Pads the input along the spatial dimensions independently of input size.

Parameters
  • inputs (tf.Tensor) – A tensor of size [batch, channels, height_in, width_in] or [batch, height_in, width_in, channels] depending on data_format.

  • kernel_size (int) – The kernel to be used in the conv2d or max_pool2d operation. Should be a positive integer.

  • data_format (str) – The input format (‘channels_last’ or ‘channels_first’).

Returns

A tensor with the same format as the input with the data either intact (if kernel_size == 1) or padded (if kernel_size > 1).

mlbench_core.models.tensorflow.resnet_model.conv2d_fixed_padding(inputs, filters, kernel_size, strides, data_format)[source]

Strided 2-D convolution with explicit padding.

mlbench_core.models.tensorflow.resnet_model.block_layer(inputs, filters, bottleneck, block_fn, blocks, strides, training, name, data_format)[source]
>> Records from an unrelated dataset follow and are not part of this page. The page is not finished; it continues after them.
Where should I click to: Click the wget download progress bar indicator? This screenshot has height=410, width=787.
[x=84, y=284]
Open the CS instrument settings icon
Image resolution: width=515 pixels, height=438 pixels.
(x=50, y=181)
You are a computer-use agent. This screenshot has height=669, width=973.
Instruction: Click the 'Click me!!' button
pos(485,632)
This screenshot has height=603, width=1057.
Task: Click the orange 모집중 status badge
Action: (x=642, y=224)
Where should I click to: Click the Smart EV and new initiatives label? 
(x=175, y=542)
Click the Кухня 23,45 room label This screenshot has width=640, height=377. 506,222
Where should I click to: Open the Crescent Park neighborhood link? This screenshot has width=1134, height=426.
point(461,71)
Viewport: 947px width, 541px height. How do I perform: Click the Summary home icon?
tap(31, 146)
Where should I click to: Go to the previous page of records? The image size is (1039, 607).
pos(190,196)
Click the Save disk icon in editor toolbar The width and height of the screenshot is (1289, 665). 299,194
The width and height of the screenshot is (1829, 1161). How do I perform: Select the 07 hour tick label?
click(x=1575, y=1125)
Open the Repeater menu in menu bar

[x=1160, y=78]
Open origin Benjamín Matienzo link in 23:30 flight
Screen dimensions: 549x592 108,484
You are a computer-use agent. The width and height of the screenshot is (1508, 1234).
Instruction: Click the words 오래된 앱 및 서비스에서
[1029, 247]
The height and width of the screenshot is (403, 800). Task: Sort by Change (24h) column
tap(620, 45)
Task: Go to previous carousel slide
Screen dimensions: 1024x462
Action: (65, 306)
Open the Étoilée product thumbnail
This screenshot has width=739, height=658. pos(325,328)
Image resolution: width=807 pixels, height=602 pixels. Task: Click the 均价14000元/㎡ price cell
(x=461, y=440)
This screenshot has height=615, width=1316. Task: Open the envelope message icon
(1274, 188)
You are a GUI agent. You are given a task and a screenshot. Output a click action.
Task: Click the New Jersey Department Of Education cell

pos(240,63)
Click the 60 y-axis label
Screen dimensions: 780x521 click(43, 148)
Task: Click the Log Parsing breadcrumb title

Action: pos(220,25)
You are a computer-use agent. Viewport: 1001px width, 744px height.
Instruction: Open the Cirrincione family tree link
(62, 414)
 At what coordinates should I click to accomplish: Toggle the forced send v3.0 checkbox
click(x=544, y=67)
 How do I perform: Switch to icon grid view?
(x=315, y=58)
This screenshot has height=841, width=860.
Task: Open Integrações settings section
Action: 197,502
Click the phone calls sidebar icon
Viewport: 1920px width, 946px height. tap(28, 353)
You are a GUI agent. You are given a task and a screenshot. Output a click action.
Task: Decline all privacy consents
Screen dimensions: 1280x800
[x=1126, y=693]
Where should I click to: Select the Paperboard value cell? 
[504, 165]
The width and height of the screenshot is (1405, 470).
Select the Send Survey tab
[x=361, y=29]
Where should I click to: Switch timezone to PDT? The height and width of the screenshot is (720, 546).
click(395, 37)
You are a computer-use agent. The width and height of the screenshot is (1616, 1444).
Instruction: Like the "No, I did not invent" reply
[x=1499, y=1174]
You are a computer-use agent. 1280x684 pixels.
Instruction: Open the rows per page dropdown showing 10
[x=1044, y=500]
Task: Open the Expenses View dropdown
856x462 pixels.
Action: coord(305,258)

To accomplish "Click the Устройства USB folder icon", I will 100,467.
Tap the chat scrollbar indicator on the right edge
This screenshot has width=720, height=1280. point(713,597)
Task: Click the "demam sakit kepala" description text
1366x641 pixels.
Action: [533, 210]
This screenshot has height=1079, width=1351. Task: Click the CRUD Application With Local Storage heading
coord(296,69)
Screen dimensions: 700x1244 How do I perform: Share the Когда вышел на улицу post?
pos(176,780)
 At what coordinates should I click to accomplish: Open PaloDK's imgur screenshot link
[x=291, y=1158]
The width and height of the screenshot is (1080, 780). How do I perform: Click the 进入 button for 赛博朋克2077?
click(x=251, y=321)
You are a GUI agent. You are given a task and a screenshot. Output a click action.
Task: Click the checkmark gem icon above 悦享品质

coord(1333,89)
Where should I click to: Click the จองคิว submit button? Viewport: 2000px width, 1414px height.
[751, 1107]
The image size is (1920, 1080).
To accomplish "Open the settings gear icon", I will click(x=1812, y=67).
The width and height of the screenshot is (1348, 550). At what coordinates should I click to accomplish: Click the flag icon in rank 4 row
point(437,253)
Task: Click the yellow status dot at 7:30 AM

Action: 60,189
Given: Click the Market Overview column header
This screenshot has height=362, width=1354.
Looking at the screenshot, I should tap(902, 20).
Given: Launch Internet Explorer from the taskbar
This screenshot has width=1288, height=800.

Creates one layer of blocks for the ResNet model.

Parameters
  • inputs (tf.Tensor) – A tensor of size [batch, channels, height_in, width_in] or [batch, height_in, width_in, channels] depending on data_format.

  • filters (int) – The number of filters for the first convolution of the layer.

  • bottleneck (bool) – Is the block created a bottleneck block.

  • block_fn (callable) – The block to use within the model, either building_block or bottleneck_block.

  • blocks (int) – The number of blocks contained in the layer.

  • strides (int) – The stride to use for the first convolution of the layer. If greater than 1, this layer will ultimately downsample the input.

  • training (bool) – Either True or False, whether we are currently training the model. Needed for batch norm.

  • name (str) – A string name for the tensor output of the block layer.

  • data_format (str) – The input format (‘channels_last’ or ‘channels_first’).

Returns

The output tensor of the block layer.

mlbench_core.models.tensorflow.resnet_model.batch_norm(inputs, training, data_format)[source]

Performs a batch normalization using a standard set of parameters.

Model

class mlbench_core.models.tensorflow.resnet_model.Model(resnet_size, bottleneck, num_classes, num_filters, kernel_size, conv_stride, first_pool_size, first_pool_stride, block_sizes, block_strides, resnet_version=DEFAULT_VERSION, data_format=None, dtype=DEFAULT_DTYPE)[source]

Base class for building the Resnet Model.

Cifar10Model

class mlbench_core.models.tensorflow.resnet_model.Cifar10Model(resnet_size, data_format=None, num_classes=10, resnet_version=2, dtype=tf.float32)[source]

Model class with appropriate defaults for CIFAR-10 data.